Odp: Usterka układu silnika po zatankowaniu
Witam serdecznie!
Dziś i mnie to spotkało... Z tym że ze mną jest trochę inna historia. Wczoraj tankowałem z kanistra pod sam korek (aż się ulało) oczywiście wiem że tak się nie powinno robić ale po prostu nie widziałem ile tego idzie... Ropa aż stała przy korku, potem zabulgotało i spłynęła do baku... Zakręciłem korek, włączyłem elektrykę aby sprawdzić na wskaźniku paliwa- wszystko OK.
Rano wchodzę do auta, przekręcam kluczyć w 2 pozycję a tu "Usterka ukł. silnika" (obroty max 3000, brak turbo).
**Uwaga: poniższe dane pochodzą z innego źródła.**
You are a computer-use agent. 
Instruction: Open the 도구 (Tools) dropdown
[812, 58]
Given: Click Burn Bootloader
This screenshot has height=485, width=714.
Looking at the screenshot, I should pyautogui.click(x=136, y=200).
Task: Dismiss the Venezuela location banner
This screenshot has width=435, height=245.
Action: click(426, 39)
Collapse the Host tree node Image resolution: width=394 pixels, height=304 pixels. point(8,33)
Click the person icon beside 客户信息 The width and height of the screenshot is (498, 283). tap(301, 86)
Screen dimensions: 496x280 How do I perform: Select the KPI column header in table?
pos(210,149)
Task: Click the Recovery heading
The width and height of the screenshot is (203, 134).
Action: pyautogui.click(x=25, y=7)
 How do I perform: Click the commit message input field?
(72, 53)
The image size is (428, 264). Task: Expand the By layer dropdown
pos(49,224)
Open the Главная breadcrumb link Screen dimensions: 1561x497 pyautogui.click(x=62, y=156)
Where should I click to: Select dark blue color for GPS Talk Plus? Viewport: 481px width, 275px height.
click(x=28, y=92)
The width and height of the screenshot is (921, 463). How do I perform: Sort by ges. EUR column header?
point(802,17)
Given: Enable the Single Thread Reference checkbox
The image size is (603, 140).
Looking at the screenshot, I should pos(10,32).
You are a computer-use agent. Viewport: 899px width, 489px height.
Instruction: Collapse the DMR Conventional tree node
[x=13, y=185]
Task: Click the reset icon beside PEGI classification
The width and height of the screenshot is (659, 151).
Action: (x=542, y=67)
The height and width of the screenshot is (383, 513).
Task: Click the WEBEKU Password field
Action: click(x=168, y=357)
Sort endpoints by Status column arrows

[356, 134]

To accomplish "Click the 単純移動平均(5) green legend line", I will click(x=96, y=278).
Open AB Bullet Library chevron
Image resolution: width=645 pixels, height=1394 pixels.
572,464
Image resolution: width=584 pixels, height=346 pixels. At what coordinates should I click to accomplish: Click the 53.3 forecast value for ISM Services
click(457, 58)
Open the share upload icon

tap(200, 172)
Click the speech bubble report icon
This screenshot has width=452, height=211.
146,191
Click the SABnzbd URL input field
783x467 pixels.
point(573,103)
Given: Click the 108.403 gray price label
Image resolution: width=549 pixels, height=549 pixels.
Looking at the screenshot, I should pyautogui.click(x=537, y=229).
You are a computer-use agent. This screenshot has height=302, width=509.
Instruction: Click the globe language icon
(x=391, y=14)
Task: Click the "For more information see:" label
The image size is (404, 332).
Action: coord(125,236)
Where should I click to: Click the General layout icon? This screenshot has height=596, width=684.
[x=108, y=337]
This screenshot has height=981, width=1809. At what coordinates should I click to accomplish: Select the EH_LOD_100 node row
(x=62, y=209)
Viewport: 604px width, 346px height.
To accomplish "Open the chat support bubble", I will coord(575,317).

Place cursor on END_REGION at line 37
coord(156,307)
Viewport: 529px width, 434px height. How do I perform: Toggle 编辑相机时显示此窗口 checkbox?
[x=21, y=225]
Przejechałem jakieś 5km i błąd zniknął, po czym po kolejnych kilku minutach pojawił się z powrotem.
Reasumując:
1. Czy to możliwe że błąd wywołany jest nienaturalnie dużą ilością paliwa w baku?
2. Czy to możliwe że kończy się magiczny sok z gumijagód? (dziwne skoro błąd czasami znika)
3. Zabulgotanie i "wessanie" nadmiarowej ilości ropy do baku jest normalne?